• [What is being asked]
Lines from the one containing "Click the yellow accent bar of info box" through the last line of the records below are to be repeated exactly.

[Records from a dataset]
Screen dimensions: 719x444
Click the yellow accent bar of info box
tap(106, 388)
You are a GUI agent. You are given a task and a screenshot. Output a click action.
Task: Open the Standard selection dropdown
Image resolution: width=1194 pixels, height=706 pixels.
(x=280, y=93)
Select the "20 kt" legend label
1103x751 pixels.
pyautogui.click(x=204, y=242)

• [Worked solution]
Click the yellow accent bar of info box
tap(106, 388)
You are a GUI agent. You are given a task and a screenshot. Output a click action.
Task: Open the Standard selection dropdown
Image resolution: width=1194 pixels, height=706 pixels.
(x=280, y=93)
Select the "20 kt" legend label
1103x751 pixels.
pyautogui.click(x=204, y=242)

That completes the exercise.